Französisches Gericht verurteilt einheimischen Militanten wegen Verbrechen in Syrien zu 30 Jahren Gefängnis

Die französischen Staatsanwälte erklärten, Tyler Vilus wollte Angriffe in Frankreich anführen, nachdem er in Syrien zum Töten ausgebildet worden war

Ein Franzose, der zum Islam konvertierte und ins Ausland ging, um für ISIS zu kämpfen, wurde am Freitag von einem Pariser Gericht in Frankreichs erster erfolgreicher Strafverfolgung eines islamistischen Militanten wegen in Syrien begangener Verbrechen zu 30 Jahren Gefängnis verurteilt.

In Syrien zum Töten ausgebildet

Tyler Vilus, 30, wurde vor fünf Jahren in der Türkei verhaftet, als er sich anschickte, einen Flug nach Prag zu nehmen. Staatsanwälte erklärten dem Gericht, er wolle die Truppe von Bewaffneten und Selbstmordattentätern anführen, die im November 2015 Paris angriff, konnte dies aber nicht beweisen.

Die Richter entschieden, dass das Urteil mit mindestens 20 Jahren Gefängnis geahndet werden müsse.
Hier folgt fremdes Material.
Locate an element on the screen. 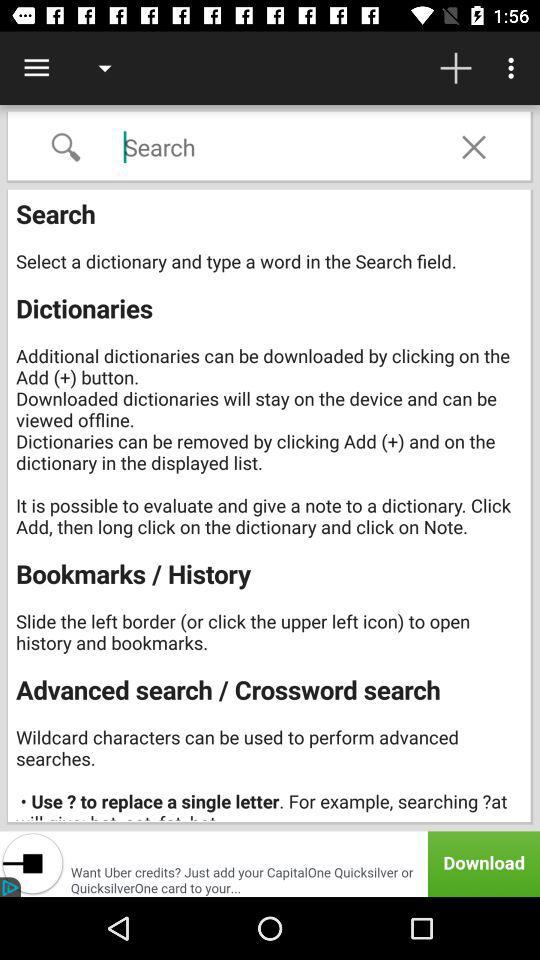  the icon above the search select a is located at coordinates (473, 146).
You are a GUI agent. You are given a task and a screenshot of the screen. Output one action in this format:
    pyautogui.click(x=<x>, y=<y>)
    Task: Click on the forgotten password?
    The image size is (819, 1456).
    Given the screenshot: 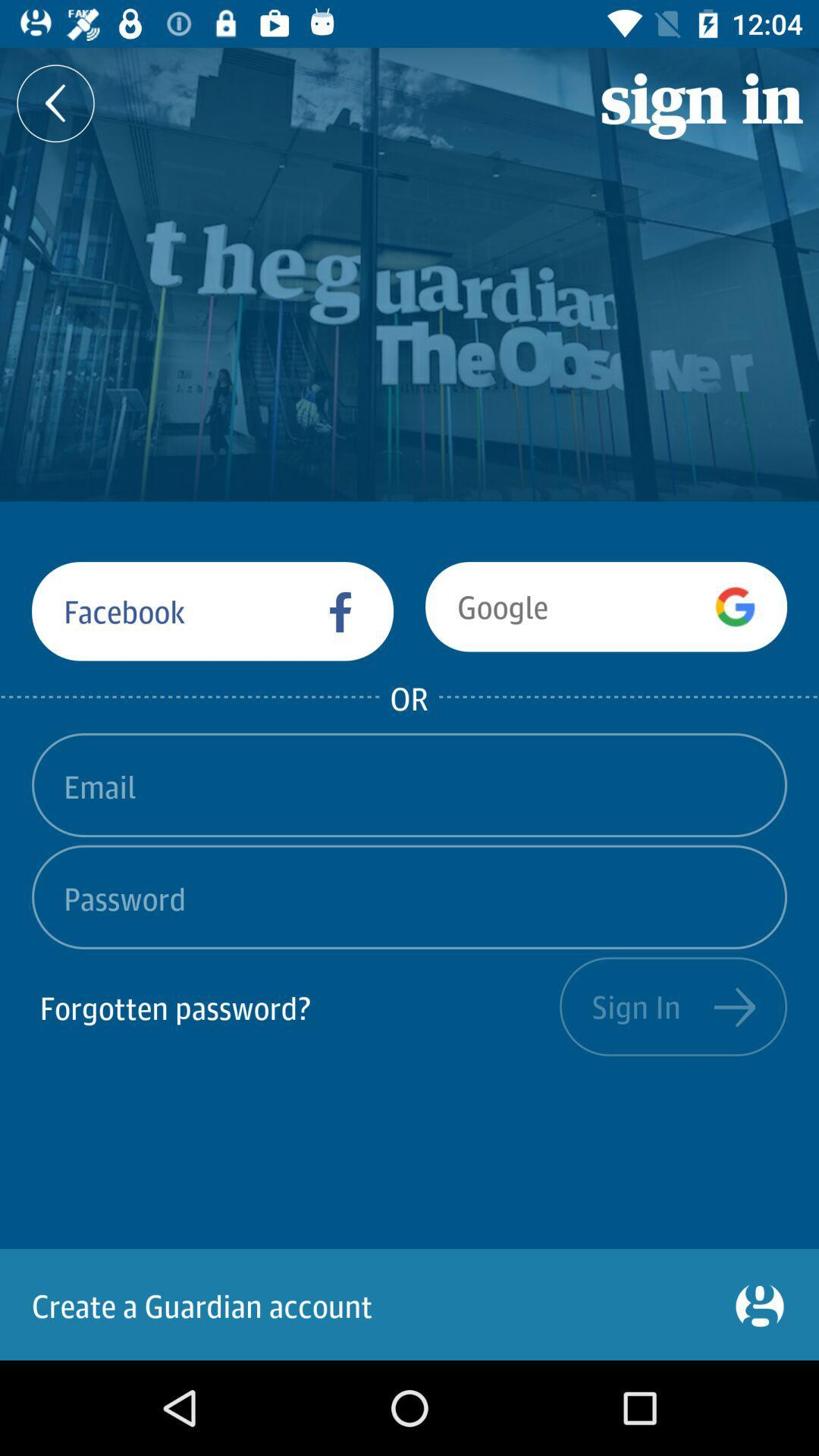 What is the action you would take?
    pyautogui.click(x=295, y=1006)
    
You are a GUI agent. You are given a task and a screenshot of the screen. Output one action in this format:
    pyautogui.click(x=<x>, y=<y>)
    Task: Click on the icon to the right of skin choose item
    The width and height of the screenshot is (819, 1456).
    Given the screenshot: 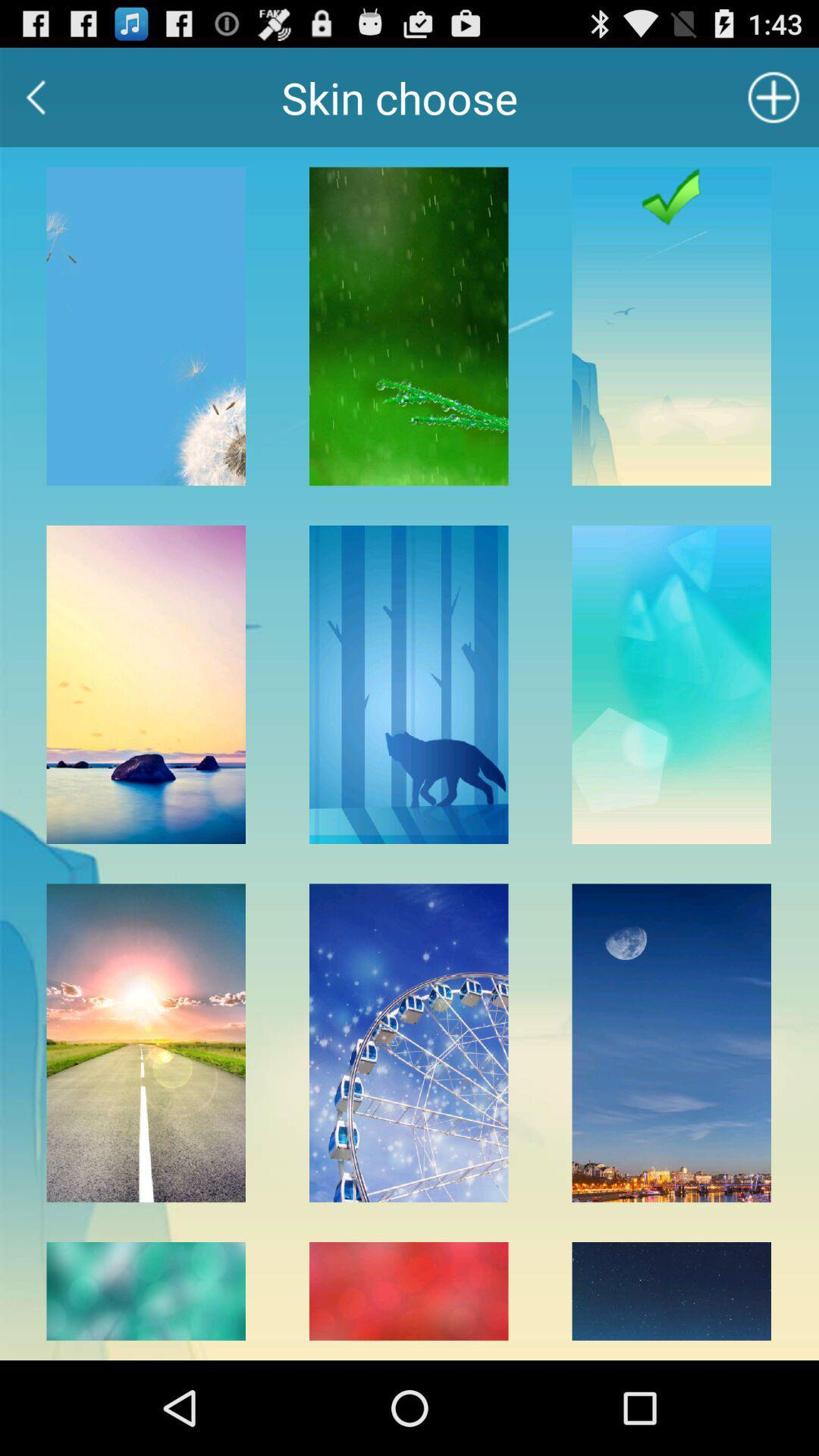 What is the action you would take?
    pyautogui.click(x=774, y=96)
    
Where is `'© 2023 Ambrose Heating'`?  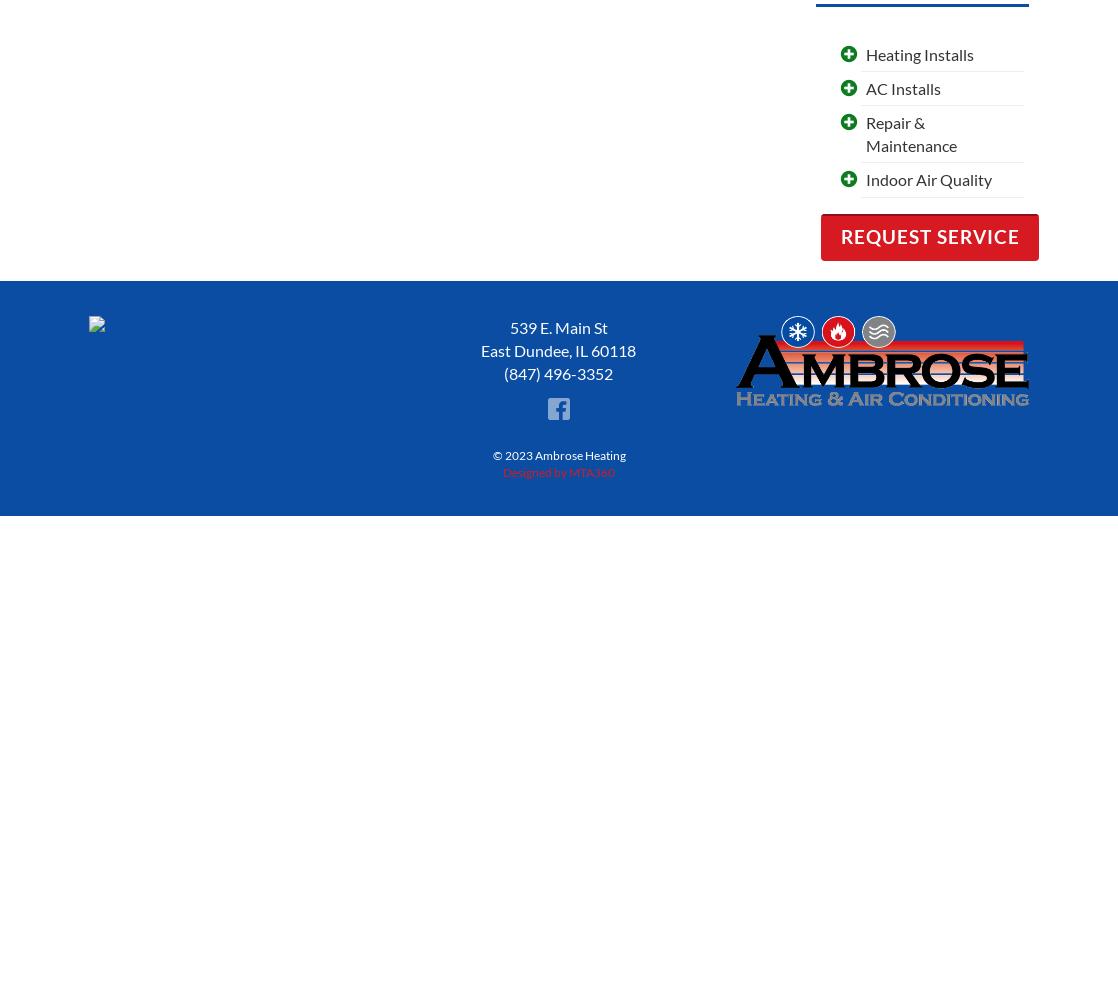
'© 2023 Ambrose Heating' is located at coordinates (557, 453).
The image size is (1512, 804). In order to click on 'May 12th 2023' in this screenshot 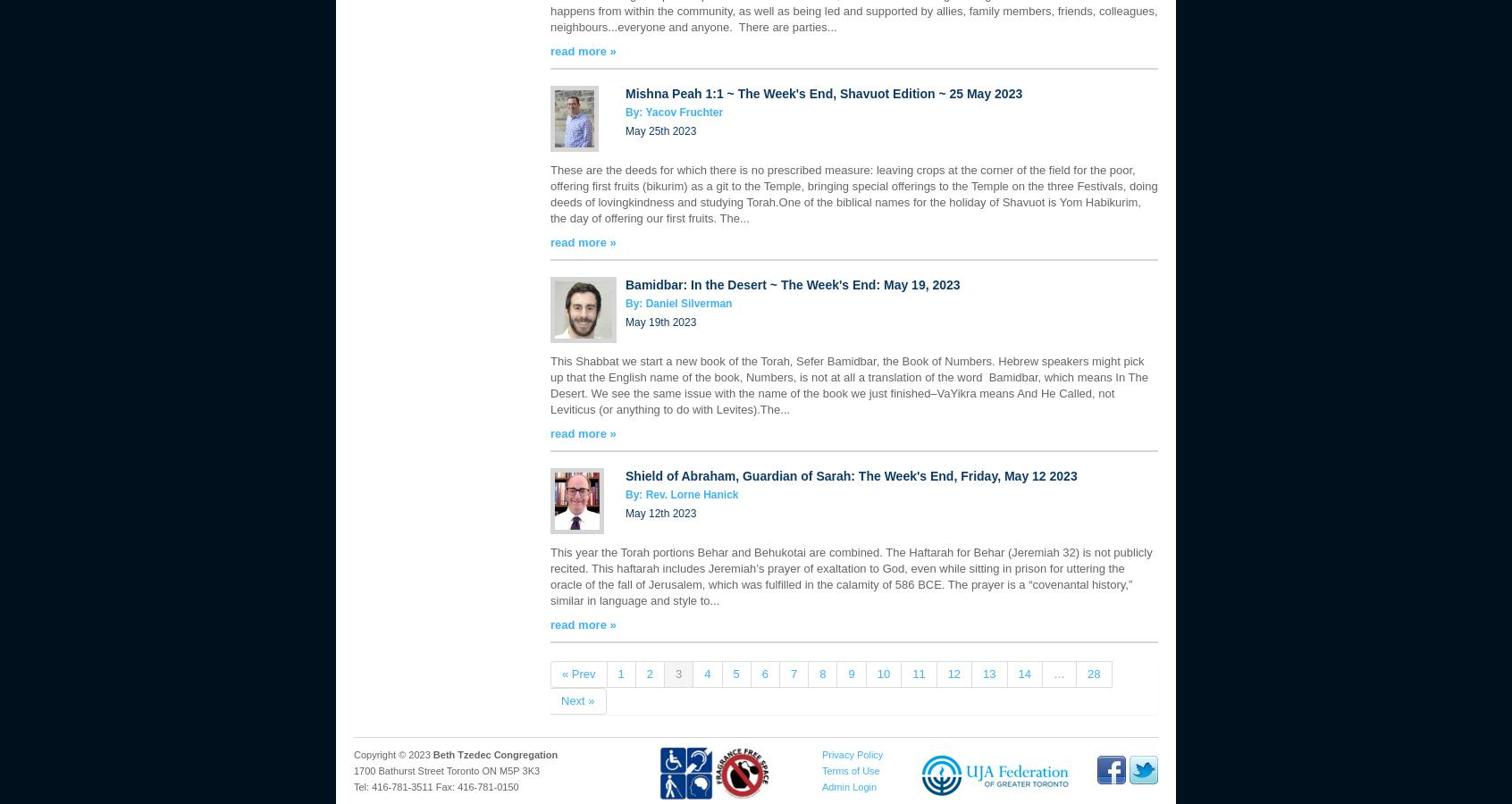, I will do `click(625, 514)`.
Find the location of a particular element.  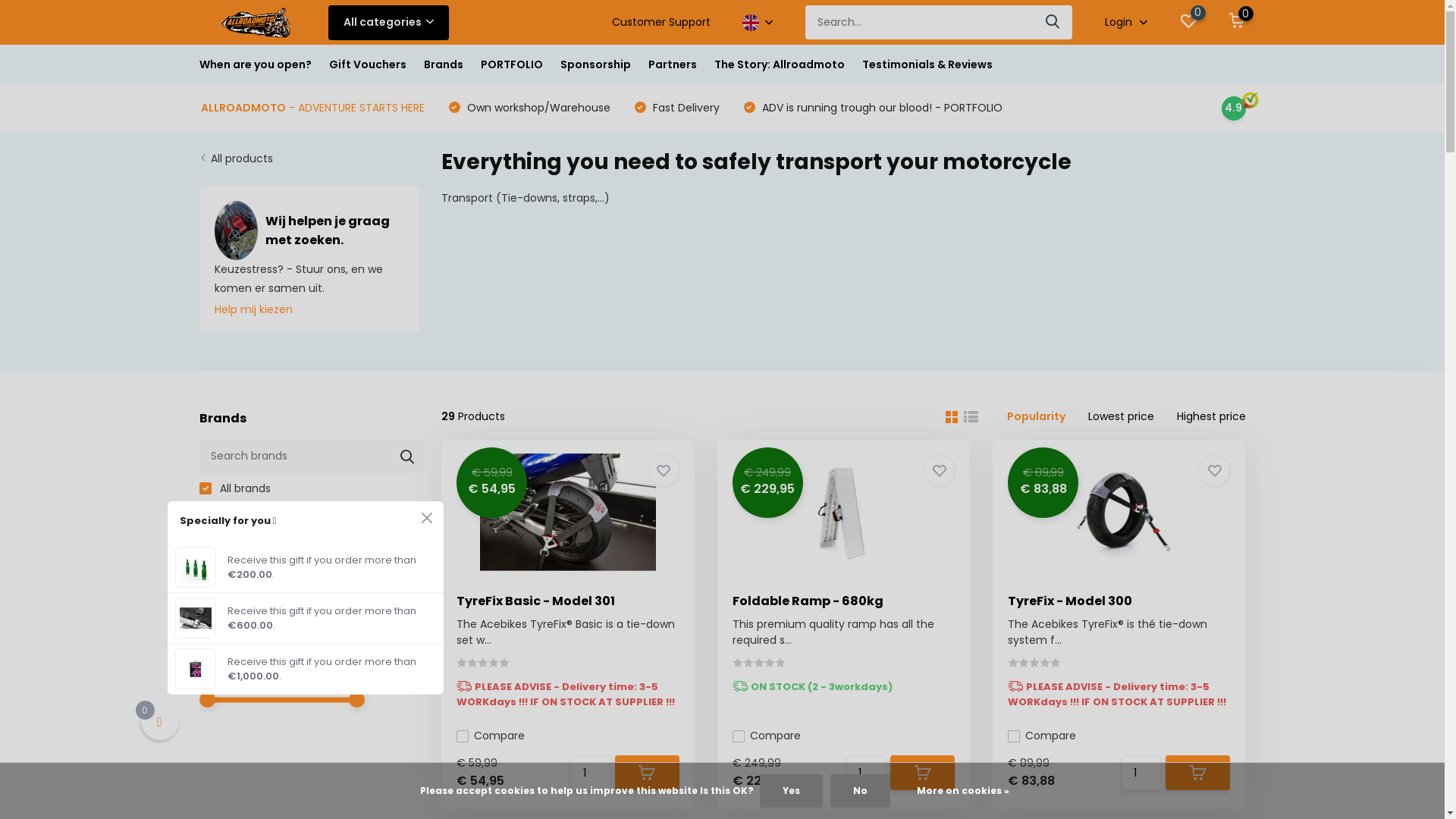

'Gift Vouchers' is located at coordinates (367, 64).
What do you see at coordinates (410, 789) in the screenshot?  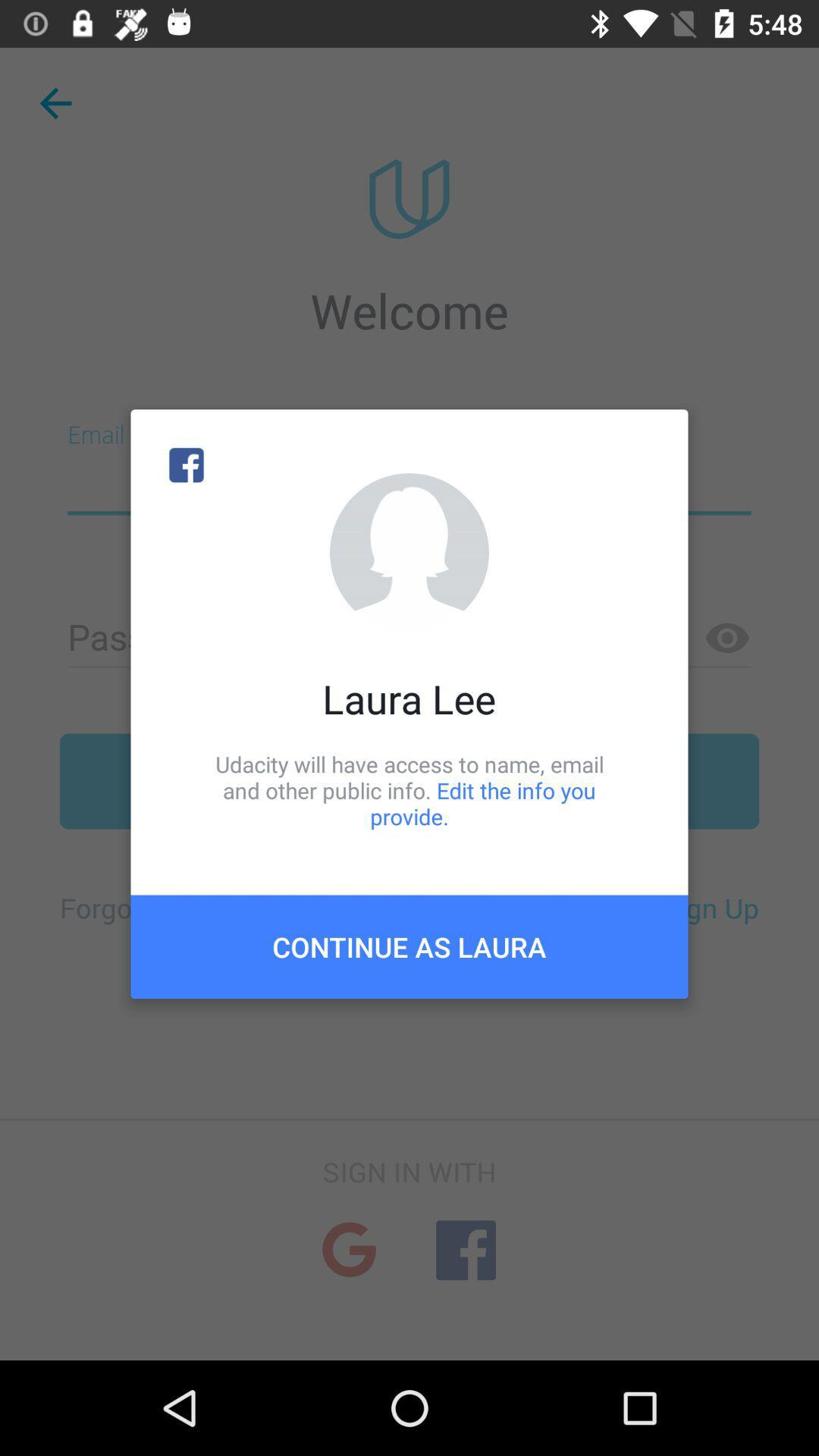 I see `the udacity will have` at bounding box center [410, 789].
„Indem das Gericht keine lebenslange Haftstrafe wählte, entschied es, Ihnen einen Hoffnungsschimmer zu hinterlassen, damit Sie sich weiterentwickeln können“, sagte der oberste Richter Laurent Raviot.

Vilus, der sich im Alter von 21 Jahren dem Islam zuwandte, bestritt jede Verbindung zu den Anschlägen vom 13. November 2015, räumte aber zum ersten Mal ein, dass er das syrische Schlachtfeld verlassen habe, um „mit Waffen in den Händen zu sterben“.
„Tief im Inneren weiß ich, dass ich sterben werde, wenn ich gehe. Es ist ein Weg ohne Wiederkehr“, sagte er dem Gericht und beschrieb seine Gefühle, als er das von ISIS kontrollierte Gebiet verließ.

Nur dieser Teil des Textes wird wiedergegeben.